» **DOCUMENT SECTION**:
FFI cook book

From HaskellWiki
Jump to navigation Jump to search

This attempts to be a guide/tutorial/cookbook approach to writing a library using external (FFI) functions. Some people complain that cookbook approaches encourage a lack of thinking; that may be so, but they also help novices get started faster. Being a little hard of thinking myself, I would have been grateful for something like this when I was getting started. The FFI spec, while valuable, is not a tutorial.

This guide contains examples and lessons accumulated writing an FFI binding to the Oracle DBMS OCI (Oracle Call Interface), a low-level C library.

My FFI library code tends to look like imperative code written in Haskell. I guess we should expect this to some extent when dealing with external libraries, although it might be better (for me) to explore more functional alternatives. (However, Haskell also seems to be quite a good language for writing imperative code in.)

-- AlistairBayley

These libraries are useful for memory management, and using C pointers.

Contains peek, poke, peekByteOff, pokeByteOff, etc:

http://www.haskell.org/ghc/docs/latest/html/libraries/base/Foreign-Storable.html

Contains alloca, malloc, free, etc:

http://www.haskell.org/ghc/docs/latest/html/libraries/base/Foreign-Marshal-Alloc.html

Calling C functions

Passing opaque structures/types

Problem: A C function creates an opaque structure, which I must later pass to other C functions. What type should I use?

Solution: Create a datatype to represent the opaque structure. Note that the C functions expect a pointer to the structure, so I've created a type synonym called OCIHandle for these.

> data OCIStruct = OCIStruct
> type OCIHandle = Ptr OCIStruct

GHC allows this constructor-less version (with EmptyDataDecls):

> data OCIStruct

this would also work, if only for the lesser lines of code you'd need to type:

--no need for the data declaration
type OCIStruct = Ptr ()

i don't know if there are any side effects to this but it works fine for me so far -- eyan at eyan dot org

The side-effect I wanted to avoid was using the wrong pointer at the wrong time. Consider:

type EnvStruct = Ptr ()
type EnvHandle = Ptr EnvStruct
type ErrorStruct = Ptr ()
type ErrorHandle = Ptr ErrorStruct

ErrorHandle and EnvHandle have the same type i.e. you can use one where you would use the other. I would rather use different datatypes so the compiler can help me catch these type errors. Better would be:

data EnvStruct = EnvStruct
type EnvHandle = Ptr EnvStruct
data ErrorStruct = ErrorStruct
type ErrorHandle = Ptr ErrorStruct

-- AlistairBayley

There is also a third style, which uses newtype:

newtype EnvHandle = EnvHandle (Ptr EnvHandle)

This style is notably supported by c2hs {#pointer *GtkObject as Object newtype#}. However, it is annoying to use along with ForeignPtr, because the functions that let you treat ForeignPtrs as Ptrs will mismatch with your newtype, and you will need to manually wrap the value before you ship it off to the FFI itself, and unwrap the value if you want to use it with a function that use Ptr Foo.

» **SHORT EXERCISE 1**:
Do these statements agree with the FFI cook book page? Answer yes or no for each, quoting the words of the page that decide it.
(a) The guide grew out of work on an FFI binding to the Oracle Call Interface.
(b) The Foreign.Marshal.Alloc library is where peek and poke are found.
(c) The newtype style is convenient to combine with ForeignPtr.
» **SHORT EXERCISE 2**:
Answer from the FFI cook book page:
(a) What type synonym was created for pointers to the opaque structure?
(b) What does GHC need for the constructor-less version of the datatype?
(c) Which tool notably supports the newtype style?
The listing that comes next is from a different source than the FFI cook book page.

» **DATA EXCERPTS**:
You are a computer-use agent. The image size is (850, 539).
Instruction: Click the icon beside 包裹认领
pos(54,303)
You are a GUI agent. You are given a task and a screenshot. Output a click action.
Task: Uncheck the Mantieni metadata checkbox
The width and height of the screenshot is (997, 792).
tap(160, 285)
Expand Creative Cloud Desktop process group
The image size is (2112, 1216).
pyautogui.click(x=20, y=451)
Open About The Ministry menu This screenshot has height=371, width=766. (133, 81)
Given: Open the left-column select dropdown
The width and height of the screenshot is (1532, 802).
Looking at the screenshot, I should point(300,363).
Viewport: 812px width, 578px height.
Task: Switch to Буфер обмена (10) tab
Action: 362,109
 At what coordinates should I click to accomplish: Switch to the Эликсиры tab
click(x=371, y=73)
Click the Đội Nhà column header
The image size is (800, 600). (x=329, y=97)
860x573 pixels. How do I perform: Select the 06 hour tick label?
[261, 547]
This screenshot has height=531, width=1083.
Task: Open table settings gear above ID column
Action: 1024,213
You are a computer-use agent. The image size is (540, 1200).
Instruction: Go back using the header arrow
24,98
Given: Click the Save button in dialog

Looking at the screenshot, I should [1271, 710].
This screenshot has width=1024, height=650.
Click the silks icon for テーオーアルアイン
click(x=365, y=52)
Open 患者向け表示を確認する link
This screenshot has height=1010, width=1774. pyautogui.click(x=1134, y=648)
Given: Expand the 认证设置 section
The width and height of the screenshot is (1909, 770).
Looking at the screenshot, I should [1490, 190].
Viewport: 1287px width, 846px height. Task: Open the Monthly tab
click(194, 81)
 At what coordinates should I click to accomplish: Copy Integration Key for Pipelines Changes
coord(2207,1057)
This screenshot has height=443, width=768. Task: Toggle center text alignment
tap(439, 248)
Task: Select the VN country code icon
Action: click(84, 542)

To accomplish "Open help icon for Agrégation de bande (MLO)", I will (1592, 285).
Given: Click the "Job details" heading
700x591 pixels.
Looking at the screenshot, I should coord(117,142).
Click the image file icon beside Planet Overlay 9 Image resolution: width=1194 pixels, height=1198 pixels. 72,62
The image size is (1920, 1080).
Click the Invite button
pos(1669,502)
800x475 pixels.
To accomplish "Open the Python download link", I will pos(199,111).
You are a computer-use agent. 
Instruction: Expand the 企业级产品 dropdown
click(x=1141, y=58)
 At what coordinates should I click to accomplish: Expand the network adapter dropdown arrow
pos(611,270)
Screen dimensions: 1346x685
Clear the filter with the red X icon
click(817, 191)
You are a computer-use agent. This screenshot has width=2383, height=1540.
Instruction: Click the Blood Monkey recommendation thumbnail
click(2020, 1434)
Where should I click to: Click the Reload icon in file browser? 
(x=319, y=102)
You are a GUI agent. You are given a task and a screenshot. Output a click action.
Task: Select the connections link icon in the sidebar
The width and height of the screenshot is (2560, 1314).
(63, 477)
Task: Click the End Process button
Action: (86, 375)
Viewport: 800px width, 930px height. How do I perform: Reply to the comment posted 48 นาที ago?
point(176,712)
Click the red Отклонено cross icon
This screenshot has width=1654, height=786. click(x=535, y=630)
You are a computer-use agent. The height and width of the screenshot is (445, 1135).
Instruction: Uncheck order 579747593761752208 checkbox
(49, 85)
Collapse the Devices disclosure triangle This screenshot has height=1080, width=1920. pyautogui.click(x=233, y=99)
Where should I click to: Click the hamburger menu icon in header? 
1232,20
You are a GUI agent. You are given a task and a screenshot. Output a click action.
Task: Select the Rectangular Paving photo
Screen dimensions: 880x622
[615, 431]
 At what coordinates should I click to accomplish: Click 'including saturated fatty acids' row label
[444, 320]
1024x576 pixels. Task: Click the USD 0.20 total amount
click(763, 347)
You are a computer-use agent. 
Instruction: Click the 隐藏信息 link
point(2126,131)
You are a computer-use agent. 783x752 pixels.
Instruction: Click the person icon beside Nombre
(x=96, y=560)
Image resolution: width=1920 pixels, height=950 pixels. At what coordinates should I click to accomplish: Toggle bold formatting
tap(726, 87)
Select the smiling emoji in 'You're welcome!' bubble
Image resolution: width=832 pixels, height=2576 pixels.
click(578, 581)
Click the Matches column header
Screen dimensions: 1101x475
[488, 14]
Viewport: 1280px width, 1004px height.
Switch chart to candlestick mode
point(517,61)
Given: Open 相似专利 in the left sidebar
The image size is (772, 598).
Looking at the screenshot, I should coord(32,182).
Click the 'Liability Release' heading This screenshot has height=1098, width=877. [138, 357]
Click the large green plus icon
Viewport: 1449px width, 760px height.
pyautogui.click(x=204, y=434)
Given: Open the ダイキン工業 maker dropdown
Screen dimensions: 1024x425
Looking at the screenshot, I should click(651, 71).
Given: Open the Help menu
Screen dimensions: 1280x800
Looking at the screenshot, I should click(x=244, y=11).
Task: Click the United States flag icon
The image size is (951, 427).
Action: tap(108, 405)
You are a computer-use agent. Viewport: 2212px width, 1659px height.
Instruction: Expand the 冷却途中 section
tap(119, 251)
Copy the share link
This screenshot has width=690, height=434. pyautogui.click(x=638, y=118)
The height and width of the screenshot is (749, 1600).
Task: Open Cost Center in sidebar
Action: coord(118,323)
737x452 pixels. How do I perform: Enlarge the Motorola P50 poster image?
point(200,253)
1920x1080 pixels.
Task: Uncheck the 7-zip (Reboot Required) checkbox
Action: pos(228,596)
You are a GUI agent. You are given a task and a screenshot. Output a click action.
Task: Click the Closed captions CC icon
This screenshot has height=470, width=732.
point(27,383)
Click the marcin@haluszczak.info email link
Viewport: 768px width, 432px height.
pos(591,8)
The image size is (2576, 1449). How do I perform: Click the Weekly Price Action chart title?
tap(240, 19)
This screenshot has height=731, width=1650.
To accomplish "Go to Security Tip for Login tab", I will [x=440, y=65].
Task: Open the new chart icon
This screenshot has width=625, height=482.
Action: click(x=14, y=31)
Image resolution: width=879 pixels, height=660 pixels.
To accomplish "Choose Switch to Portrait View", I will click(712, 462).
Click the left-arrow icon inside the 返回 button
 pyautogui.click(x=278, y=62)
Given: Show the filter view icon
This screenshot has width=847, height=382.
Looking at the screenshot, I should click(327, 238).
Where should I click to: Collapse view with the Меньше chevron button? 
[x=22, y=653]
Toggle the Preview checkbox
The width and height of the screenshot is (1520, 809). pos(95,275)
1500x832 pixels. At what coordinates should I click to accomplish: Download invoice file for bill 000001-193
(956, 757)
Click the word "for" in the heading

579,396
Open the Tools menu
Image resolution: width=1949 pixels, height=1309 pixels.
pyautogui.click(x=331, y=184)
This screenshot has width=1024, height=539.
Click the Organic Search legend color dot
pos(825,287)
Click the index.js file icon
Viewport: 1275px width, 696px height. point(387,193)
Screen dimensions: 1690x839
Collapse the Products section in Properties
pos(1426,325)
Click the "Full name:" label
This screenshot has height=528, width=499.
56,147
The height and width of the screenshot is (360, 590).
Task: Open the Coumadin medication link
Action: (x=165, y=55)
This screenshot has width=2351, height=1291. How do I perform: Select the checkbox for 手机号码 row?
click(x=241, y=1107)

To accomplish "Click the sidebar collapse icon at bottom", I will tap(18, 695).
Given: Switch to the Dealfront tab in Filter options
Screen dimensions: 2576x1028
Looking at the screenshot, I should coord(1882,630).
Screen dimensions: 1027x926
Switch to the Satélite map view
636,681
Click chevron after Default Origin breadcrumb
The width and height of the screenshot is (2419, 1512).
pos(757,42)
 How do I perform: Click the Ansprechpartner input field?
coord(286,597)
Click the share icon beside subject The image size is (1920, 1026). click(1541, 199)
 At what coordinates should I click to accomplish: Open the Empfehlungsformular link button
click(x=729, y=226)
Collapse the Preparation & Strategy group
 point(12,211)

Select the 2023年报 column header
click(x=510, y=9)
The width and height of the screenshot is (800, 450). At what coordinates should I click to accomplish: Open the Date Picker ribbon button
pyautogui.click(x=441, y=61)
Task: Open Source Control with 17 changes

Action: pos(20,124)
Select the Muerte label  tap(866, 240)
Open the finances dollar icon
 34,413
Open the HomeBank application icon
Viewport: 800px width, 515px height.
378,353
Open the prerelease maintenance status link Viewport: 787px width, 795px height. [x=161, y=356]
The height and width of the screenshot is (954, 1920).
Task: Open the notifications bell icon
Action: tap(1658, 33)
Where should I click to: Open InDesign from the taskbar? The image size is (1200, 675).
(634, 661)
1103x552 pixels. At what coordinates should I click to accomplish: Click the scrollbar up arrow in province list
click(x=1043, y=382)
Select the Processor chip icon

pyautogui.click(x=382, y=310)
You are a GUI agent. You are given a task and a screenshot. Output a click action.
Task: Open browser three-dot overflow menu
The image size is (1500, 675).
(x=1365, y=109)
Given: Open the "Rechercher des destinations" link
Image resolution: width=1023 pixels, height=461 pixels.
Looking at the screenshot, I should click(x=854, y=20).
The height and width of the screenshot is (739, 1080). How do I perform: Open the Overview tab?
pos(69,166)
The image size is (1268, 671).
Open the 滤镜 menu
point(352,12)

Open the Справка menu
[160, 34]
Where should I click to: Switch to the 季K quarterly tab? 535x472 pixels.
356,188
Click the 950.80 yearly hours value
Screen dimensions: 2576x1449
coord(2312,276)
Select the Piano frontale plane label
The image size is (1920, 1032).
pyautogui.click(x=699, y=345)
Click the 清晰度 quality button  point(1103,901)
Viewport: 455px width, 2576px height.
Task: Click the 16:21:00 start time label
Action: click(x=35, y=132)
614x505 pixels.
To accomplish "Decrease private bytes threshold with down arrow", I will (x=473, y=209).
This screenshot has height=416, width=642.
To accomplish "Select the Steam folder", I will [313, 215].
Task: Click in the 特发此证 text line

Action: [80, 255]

» **WORKED SOLUTION 1**:
(a) Yes: "examples and lessons accumulated writing an FFI binding to the Oracle DBMS OCI (Oracle Call Interface), a low-level C library"
(b) No: "Contains alloca, malloc, free, etc:"
(c) No: "it is annoying to use along with ForeignPtr"

» **WORKED SOLUTION 2**:
(a) OCIHandle
(b) EmptyDataDecls
(c) c2hs